**The data:**
————
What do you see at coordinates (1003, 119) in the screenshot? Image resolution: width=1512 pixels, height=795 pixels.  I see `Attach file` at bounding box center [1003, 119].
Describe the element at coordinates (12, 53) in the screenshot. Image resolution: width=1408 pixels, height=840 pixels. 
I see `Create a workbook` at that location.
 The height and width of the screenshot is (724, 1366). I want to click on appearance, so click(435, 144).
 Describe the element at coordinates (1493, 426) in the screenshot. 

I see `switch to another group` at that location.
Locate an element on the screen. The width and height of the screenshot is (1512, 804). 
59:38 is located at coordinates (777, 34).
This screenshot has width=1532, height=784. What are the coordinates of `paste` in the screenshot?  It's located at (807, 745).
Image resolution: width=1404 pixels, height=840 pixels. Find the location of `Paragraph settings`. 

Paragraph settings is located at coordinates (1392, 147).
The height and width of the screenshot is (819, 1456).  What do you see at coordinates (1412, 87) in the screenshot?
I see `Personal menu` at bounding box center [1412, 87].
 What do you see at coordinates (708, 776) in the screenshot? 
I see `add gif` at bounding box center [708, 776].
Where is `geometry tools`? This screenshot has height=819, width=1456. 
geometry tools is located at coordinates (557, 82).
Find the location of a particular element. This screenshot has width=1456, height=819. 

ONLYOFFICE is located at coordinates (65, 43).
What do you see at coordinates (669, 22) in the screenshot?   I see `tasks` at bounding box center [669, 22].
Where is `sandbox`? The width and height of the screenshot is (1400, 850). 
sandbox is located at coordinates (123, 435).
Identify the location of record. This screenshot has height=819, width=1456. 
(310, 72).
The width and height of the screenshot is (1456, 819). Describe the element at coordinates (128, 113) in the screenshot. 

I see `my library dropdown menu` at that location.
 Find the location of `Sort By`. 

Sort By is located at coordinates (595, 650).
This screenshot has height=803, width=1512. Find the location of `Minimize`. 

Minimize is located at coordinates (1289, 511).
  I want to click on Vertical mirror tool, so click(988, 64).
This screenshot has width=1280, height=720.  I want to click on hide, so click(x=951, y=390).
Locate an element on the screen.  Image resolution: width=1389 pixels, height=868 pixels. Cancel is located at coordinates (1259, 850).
————
**Short task:** Change every occurrence of "Find the location of" in the rows above to "Determine the location of", and reproduce the rows with nothing else altered.

**Solution below:**
What do you see at coordinates (1003, 119) in the screenshot? Image resolution: width=1512 pixels, height=795 pixels.  I see `Attach file` at bounding box center [1003, 119].
Describe the element at coordinates (12, 53) in the screenshot. Image resolution: width=1408 pixels, height=840 pixels. 
I see `Create a workbook` at that location.
 The height and width of the screenshot is (724, 1366). I want to click on appearance, so click(435, 144).
 Describe the element at coordinates (1493, 426) in the screenshot. 

I see `switch to another group` at that location.
Locate an element on the screen. The width and height of the screenshot is (1512, 804). 
59:38 is located at coordinates (777, 34).
This screenshot has width=1532, height=784. What are the coordinates of `paste` in the screenshot?  It's located at (807, 745).
Image resolution: width=1404 pixels, height=840 pixels. Determine the location of `Paragraph settings`. 

Paragraph settings is located at coordinates (1392, 147).
The height and width of the screenshot is (819, 1456).  What do you see at coordinates (1412, 87) in the screenshot?
I see `Personal menu` at bounding box center [1412, 87].
 What do you see at coordinates (708, 776) in the screenshot? 
I see `add gif` at bounding box center [708, 776].
Where is `geometry tools`? This screenshot has height=819, width=1456. 
geometry tools is located at coordinates (557, 82).
Determine the location of a particular element. This screenshot has width=1456, height=819. 

ONLYOFFICE is located at coordinates (65, 43).
What do you see at coordinates (669, 22) in the screenshot?   I see `tasks` at bounding box center [669, 22].
Where is `sandbox`? The width and height of the screenshot is (1400, 850). 
sandbox is located at coordinates (123, 435).
Identify the location of record. This screenshot has height=819, width=1456. 
(310, 72).
The width and height of the screenshot is (1456, 819). Describe the element at coordinates (128, 113) in the screenshot. 

I see `my library dropdown menu` at that location.
 Determine the location of `Sort By`. 

Sort By is located at coordinates (595, 650).
This screenshot has height=803, width=1512. Determine the location of `Minimize`. 

Minimize is located at coordinates (1289, 511).
  I want to click on Vertical mirror tool, so click(988, 64).
This screenshot has width=1280, height=720.  I want to click on hide, so click(x=951, y=390).
Locate an element on the screen.  Image resolution: width=1389 pixels, height=868 pixels. Cancel is located at coordinates (1259, 850).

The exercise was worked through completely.